A candidatura da UFG para sediar o 4º Brispe foi vista como uma evidência de que a preocupação se espalha por outros lugares do país. Sheila Teles, coordenadora de pesquisa da universidade e presidente do comitê local do Brispe, conta que a instituição decidiu criar um grupo para formular e executar políticas de integridade científica ao conhecer a experiência pioneira da UFRJ e de sua Câmara Técnica de Ética em Pesquisa. “Tomamos contato com essa experiência no Brispe de 2014, em São Paulo”, diz Sheila. “Para a nossa universidade, sediar o 4º Brispe foi uma chance de discutir problemas reais, que muitas vezes ficam escondidos na experiência pessoal de cada um.”
Um tema inovador foi o elo entre integridade científica e criatividade na produção do conhecimento. Os trabalhos que conquistaram o primeiro e o segundo lugar no concurso de pôsteres do Brispe abordam esse assunto. A bióloga Christiane Coelho Santos, professora de biologia do Colégio Pedro II, no Rio de Janeiro, venceu o concurso com a apresentação de uma pesquisa sobre percepções de plágio entre alunos e professores do ensino médio, realizada para a tese de doutorado que defenderá em 2017 na UFRJ.
Uma amostra de 419 alunos e 42 professores de ensino médio do Colégio Pedro II participou da pesquisa sobre plágio e, posteriormente, de grupos de discussão sobre o assunto. “Todos concordaram que roubar uma ideia ou copiar um texto sem dar crédito é plágio. Mas surgiram discordâncias, por exemplo, em relação a uma prática comum em trabalhos escolares: copiar literalmente trechos inteiros de textos encontrados na internet, dando apenas um crédito tímido à origem da informação. Para muitos professores, é plágio. Já para os alunos, não é”, diz Christiane. Esse achado, segundo a pesquisadora, coloca uma questão incômoda para as escolas: a forma de ensinar e de avaliar o aprendizado favorece a criatividade dos estudantes ou estimula a imitação e a reprodução? “A maioria dos professores concorda que o ensino no Brasil não estimula a criatividade. Se essa é a realidade no ensino médio, como querer que o estudante se torne criativo quando chega à graduação?” A pesquisa de Christiane será ampliada para outros dois colégios do Rio.

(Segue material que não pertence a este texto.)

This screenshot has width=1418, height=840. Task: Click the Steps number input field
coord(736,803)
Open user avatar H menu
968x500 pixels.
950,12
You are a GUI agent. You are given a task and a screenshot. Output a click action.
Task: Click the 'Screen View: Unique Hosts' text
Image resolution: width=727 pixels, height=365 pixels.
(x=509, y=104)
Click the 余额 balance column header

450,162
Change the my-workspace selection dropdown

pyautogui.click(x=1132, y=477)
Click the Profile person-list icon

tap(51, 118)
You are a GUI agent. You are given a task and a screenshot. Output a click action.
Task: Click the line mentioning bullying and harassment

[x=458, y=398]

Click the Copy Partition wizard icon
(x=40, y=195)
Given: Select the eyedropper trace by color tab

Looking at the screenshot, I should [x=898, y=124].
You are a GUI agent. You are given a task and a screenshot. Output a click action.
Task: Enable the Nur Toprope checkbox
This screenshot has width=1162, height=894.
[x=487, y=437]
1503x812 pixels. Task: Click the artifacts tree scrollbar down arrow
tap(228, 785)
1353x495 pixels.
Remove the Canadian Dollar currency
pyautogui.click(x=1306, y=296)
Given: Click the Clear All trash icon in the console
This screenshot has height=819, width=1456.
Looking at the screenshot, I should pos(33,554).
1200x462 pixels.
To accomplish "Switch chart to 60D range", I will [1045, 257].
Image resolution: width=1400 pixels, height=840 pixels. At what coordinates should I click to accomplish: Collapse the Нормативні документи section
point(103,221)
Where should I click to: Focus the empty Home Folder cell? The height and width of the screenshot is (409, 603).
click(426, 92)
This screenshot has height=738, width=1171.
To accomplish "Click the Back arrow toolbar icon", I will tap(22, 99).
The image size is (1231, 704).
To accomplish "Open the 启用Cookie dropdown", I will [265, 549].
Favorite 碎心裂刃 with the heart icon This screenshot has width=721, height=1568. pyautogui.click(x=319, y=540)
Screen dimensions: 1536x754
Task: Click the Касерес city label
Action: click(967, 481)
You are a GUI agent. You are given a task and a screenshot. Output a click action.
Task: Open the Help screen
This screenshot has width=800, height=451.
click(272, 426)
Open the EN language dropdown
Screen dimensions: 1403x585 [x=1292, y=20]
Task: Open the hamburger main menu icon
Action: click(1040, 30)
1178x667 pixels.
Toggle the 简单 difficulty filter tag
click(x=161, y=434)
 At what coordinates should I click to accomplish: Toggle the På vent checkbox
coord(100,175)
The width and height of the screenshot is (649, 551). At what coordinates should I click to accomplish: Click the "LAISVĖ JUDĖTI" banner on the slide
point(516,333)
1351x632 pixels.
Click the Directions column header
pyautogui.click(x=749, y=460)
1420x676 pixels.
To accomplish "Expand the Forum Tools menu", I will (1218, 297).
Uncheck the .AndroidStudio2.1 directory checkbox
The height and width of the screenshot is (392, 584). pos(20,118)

O outro pôster premiado, de autoria de Rosemeire Amaral, aluna de mestrado da UFRJ e professora de ciências da rede pública municipal de Búzios, envolve a produção de um Livreto sobre o plágio na escola. Esse livreto foi idealizado a partir de oficinas realizadas com 38 professores de ciências, biologia, matemática, física, química e língua portuguesa, organizadas pela mestranda. Quando ficar pronto, o material será distribuído em escolas de municípios vizinhos. Rosemeire impressionou-se com as reflexões feitas pelos docentes nas oficinas. “Eles perceberam que o plágio está mais arraigado na escola do que imaginavam e muitos se dispuseram a mudar suas práticas na abordagem do problema.”